Alan Dershowitz, the attorney who represented Al Gore when he objected to Florida’s presidential vote in 2000, has slammed the prosecution against former president Donald Trump as a politically motivated witch hunt. According to Derswhowitz, “Al Gore, his legal team and I tried to find uncounted presidential votes, lobbied officials and fought in the courts in 2000. The only difference now? The candidate’s name is Donald Trump… That’s why this prosecution is an outrage.“
“Electoral challenges have long been part of American history,” Dershowitz continued in the Daily Mail. “Only now are they being criminalized.”
“I was one of the lawyers involved in objections to Florida’s presidential vote in 2000. A margin of less than 600 ballots determined that Governor George W. Bush rather than Vice President Al Gore won the state and, thus, the electoral college vote.
“I was convinced then and I am convinced now that this result was wrong.
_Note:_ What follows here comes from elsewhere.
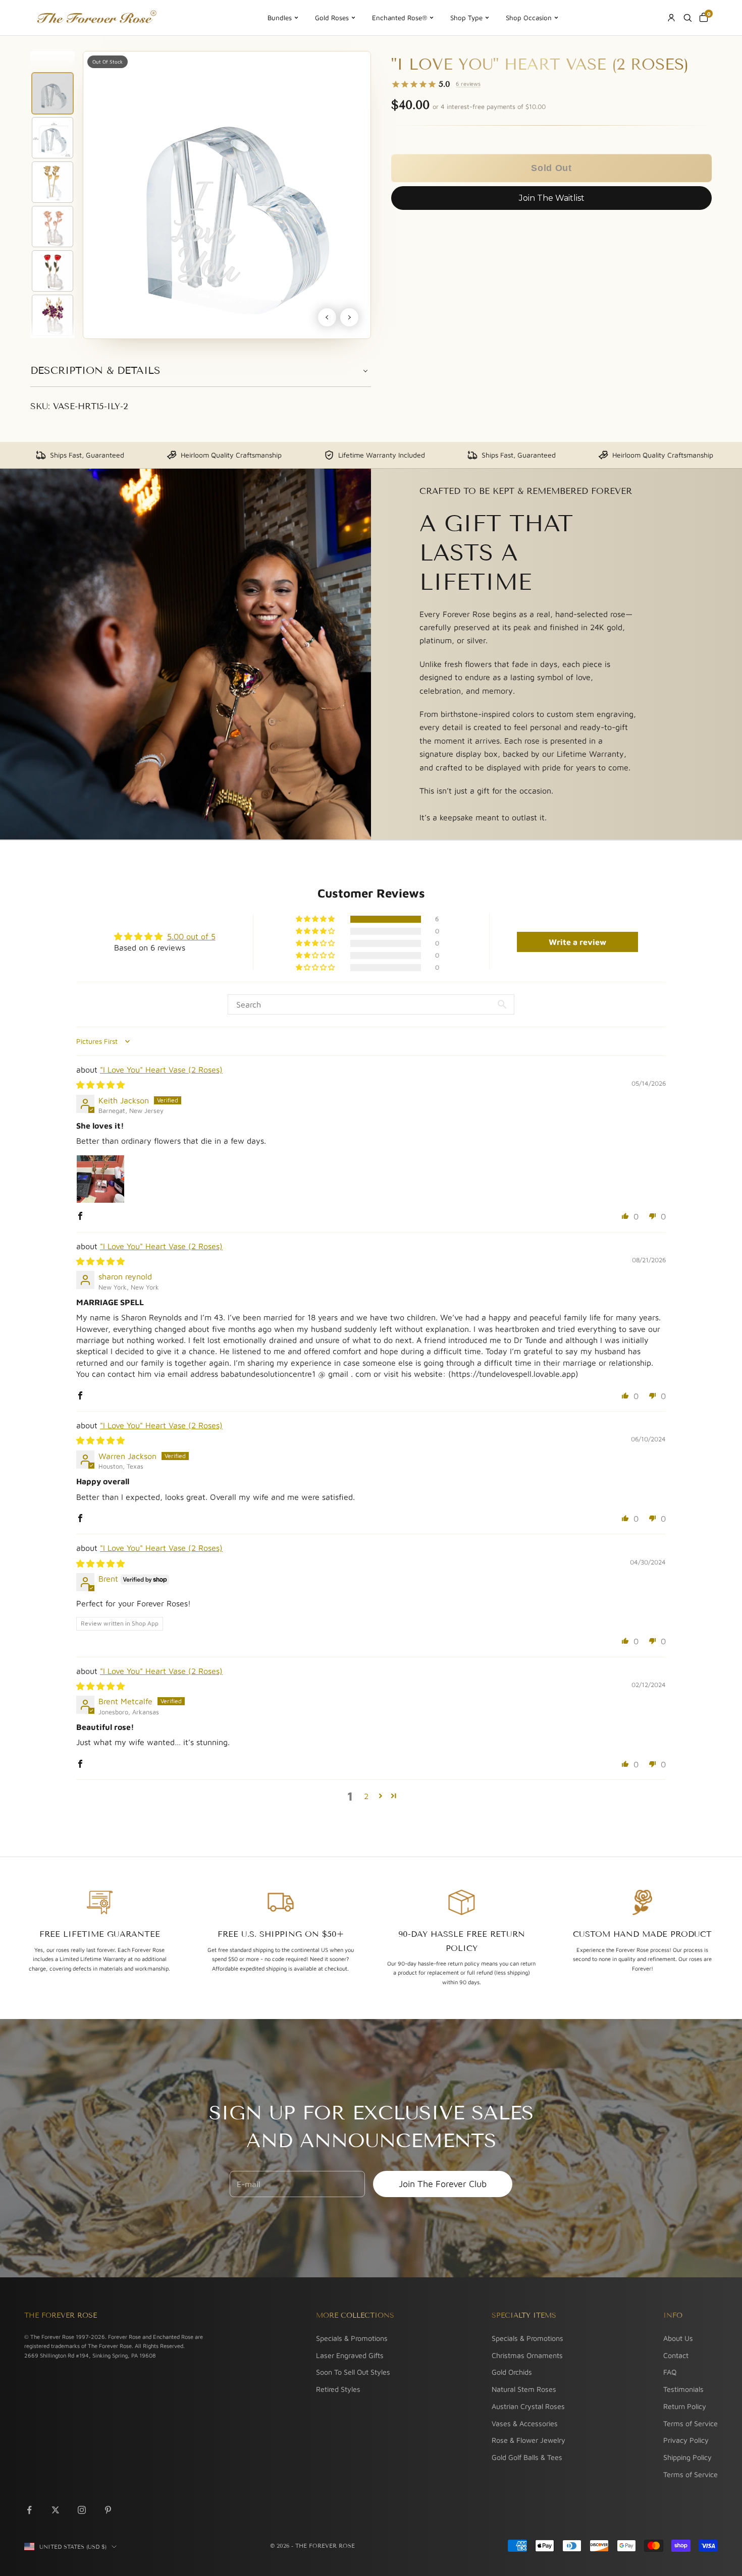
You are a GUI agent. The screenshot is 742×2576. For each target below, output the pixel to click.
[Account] (671, 18)
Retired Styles (338, 2389)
No one was indicted, disbarred, disciplined or even much criticized for those efforts, yet here we stand today.
“President Donald Trump and 18 other defendants has been charged with election fraud, conspiracy, racketeering and more, under a law designed to take down criminal organizations, known as the RICO Act.
“Should Al Gore have been charged in 2000? What about me?”
“Now, Trump and his attorney Rudy Giuliani, along with others, are accused of conspiracy to commit forgery and false statements for drafting their list of alternate electors.
“In 2000, Florida state officials were lobbied to secure recounts in selected counties in which we thought the tally would favor us. We were trying to find at least 600 votes that would change the result.
“This new indictment features Trump’s phone call with Secretary of State Brad Raffensperger, which was captured in an audio recording. In the conversation, Trump asks Raffensperger to ‘find’ 12,000 votes.
“In my mind, this call is among the most exculpatory pieces of evidence. Trump was entitled as a candidate to ask a Georgia state official to locate votes that he believes were not counted.”
“In my mind, this call is among the most exculpatory pieces of evidence. Trump was entitled as a candidate to ask a Georgia state official to locate votes that he believes were not counted.
“In 2000, attempts were made to influence various Florida officials to recount the votes.
“Now, the former president’s request that Georgia’s Republican Speaker of the House reconsider the count is being charged as soliciting a public official to violate his oath.
“But if similar behavior was legal in 2000, how could it be illegal in 2023?”
“In the end, all those efforts in Florida failed when the Supreme Court in a five-to-four vote ordered the recounts stopped thereby turning the election over to President George W. Bush.
“I wrote a book entitled Supreme Injustice, condemning the Supreme Court’s decision and insisting that the election had been stolen from Gore and improperly handed to the candidate who received fewer votes.
“The book was a bestseller, featured in front page reviews in the New York Times and other major publications. Most Americans thought that those challenging the Florida vote had acted in good faith, even though the courts ruled against them.
“What’s different today is that many observers do not believe that Trump and his advisors were sincere when they declared that he had won the election. But that doesn’t make what they did a crime.
“The Georgia indictment hinges on the allegation that Trump was lying in order to corruptly prevent the inauguration of the candidate who won the election fair and square.
“Conspiracy and RICO violations are specific ‘intent’ crimes. In order to secure a conviction, prosecutors must prove a personalized agreement to join a criminal activity.
“That will be an incredibly difficult case to make, especially regarding Trump himself who — to my knowledge – has never wavered from his belief that the election was stolen.”